BearlyBreathing posted 12/27/2020 18:43 PM

Henr04,

You really need to talk to a lawyer— his quitting will not affect what he owes you in child support **I think ** but you really really need to confirm this. It may affect what he can pay— so cash flow may be an issue.

Second, please take a close look at this house. I get that it is your dream but if you can’t afford it on your own, I worry that you won’t be able to afford it if he flakes on his payments.
Can you parents help with the lawyer to pull in the timeline? Make sure you’ve run those numbers a few times to be sure you can swing this. Timing is awful, right?

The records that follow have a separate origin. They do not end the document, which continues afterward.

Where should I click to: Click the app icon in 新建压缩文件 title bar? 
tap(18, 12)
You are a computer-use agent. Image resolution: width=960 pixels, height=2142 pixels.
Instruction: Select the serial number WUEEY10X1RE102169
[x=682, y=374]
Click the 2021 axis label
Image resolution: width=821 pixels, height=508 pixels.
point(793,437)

Sorry he is up to his old tricks, but glad you see it for what it is and are ready to move on.
(((Hugs)))

Freeme posted 12/28/2020 07:25 AM

Second, please take a close look at this house.
I'm sorry but I agree with the above poster. Having to rely on a person that makes you physically ill...? Someone you can't trust? Someone that might actually enjoy seeing you fail at your house payments...

I get wanting this house but a good deal of the enjoyment is going to be taken away if you are forever stressed... forced to "be nice" forced to play his games ... forced to keep him active in your life for a very, very long time.

Minnesota posted 12/28/2020 17:13 PM

Does getting the house keep you financially tied to him? You are tied to him because he is the father of the kids. But if it were me, I wouldn’t want to depend on him for anything.

Maybe take a few minutes and see what else is in your area on the MLS or Zillow. Doesn’t mean you have to change anything.